Super: la méthode Baladin de fabrication de la Belgian Strong Amber Ale

Article de Simonmattia Riva, sommelier de la bière

Le courage est au début de l'action, le bonheur à la fin.

Le philosophe grec Démocrite a été le premier des nombreux penseurs à couronner le courage comme la vertu du commencement : sans lui, il est en effet impossible de rompre avec les habitudes et les schémas établis, de laisser derrière soi ce qui procure confort et tranquillité pour se lancer dans de nouvelles entreprises.

Super, l'une des premières bières de Baladin et la première à être mise en bouteille, en février 1997, est une icône de courage et de risque à plusieurs niveaux : le risque d'abandonner la routine rassurante d'un pub de village pour produire de la bière artisanale, une catégorie de produit qui n'existait pas encore en Italie ; le courage de défier les lagers industrielles légères et amères avec une bière puissante d'inspiration belge et à prédominance sucrée ; le courage de la placer dans une bouteille élégante et d'aller la proposer dans les restaurants étoilés, où pour les bières, jusqu’alors, il n’y avait qu’un panneau imaginaire, et pourtant bien réel, qui disait : « Interdit aux bières... »

 

Débouchons une Super Baladin!

Déguster un verre de Super signifie parcourir toutes ces histoires et plus encore : celle de son nom, évidemment porte-bonheur pour la nouvelle entreprise, par exemple, celle d'être la première bière artisanale italienne distribuée en bouteille ou celle de son inspiration purement belge, comme ses aînées de Piozzo, surmontant une méfiance injustifiée alors trop répandue dans le monde de la bière artisanale.

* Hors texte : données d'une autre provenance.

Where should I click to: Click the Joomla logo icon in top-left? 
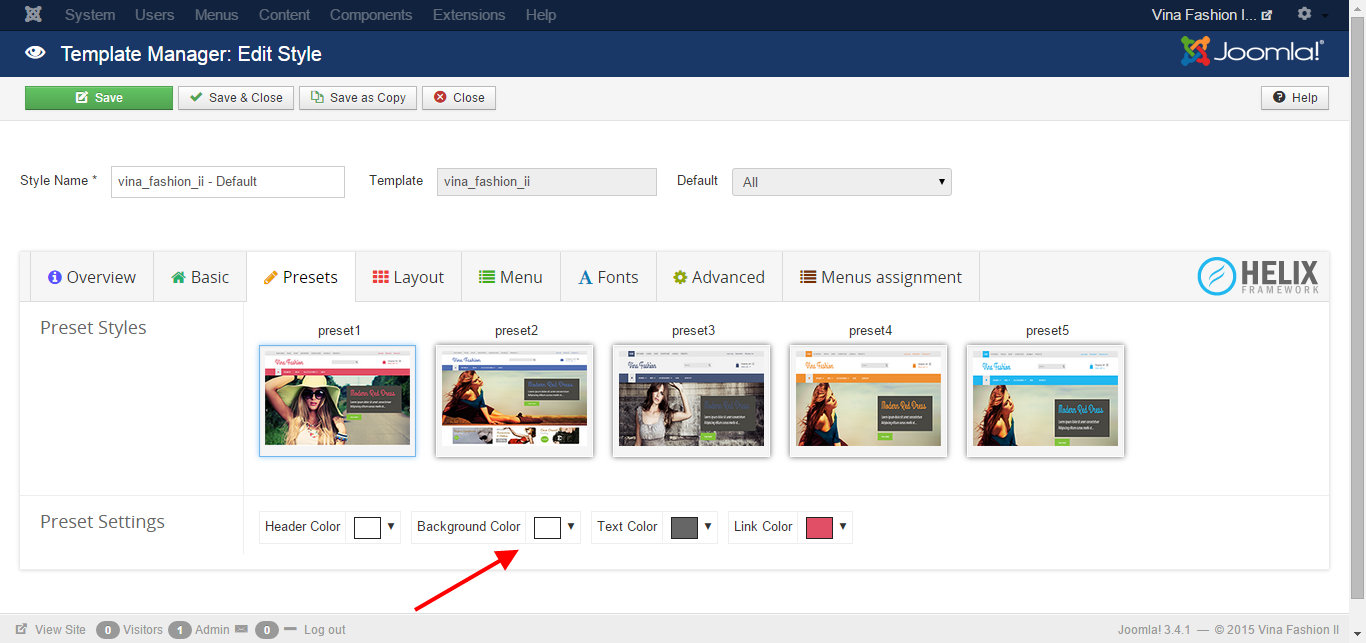point(34,15)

Après avoir patiemment retiré le « plafond » de cire, le rituel du dévissage du bouchon s'accompagne d'un son doux, signe d'un pétillement modéré qui sera vérifié par le palais.

 

L'œil veut aussi sa part (proverbe italien)

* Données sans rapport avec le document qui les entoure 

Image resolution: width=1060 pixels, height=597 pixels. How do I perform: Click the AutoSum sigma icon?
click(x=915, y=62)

Dans un verre tulipe, un snifter ou, bien sûr, un TeKu - les meilleurs verres pour exprimer pleinement sa richesse aromatique - Super attirera d'abord le regard par sa couleur cuivrée profonde, aux reflets orangés : une teinte qui évoque un coucher de soleil de fin d'été ou un soleil d'automne chaud et inespéré, qui se pose sur les premières feuilles tombées et caresse les châtaignes à mesure que leur chair savoureuse mûrit.

Une légère opalescence témoigne de l'absence de filtration, tandis que la mousse est une discrète et fine coiffe d'ivoire à la persistance pas trop prolongée.

 

Super Baladin : analyse olfactive

Le nez est d'abord chatouillé par un surprenant arôme de noix de cola suivi d'un pot-pourri d'esters de fermentation dans lequel se détachent une poire mûre rustique, un abricot sec et une variation d'agrumes comprenant de la marmelade d'orange en tranches, des écorces confites et de l'eau de fleur d'oranger.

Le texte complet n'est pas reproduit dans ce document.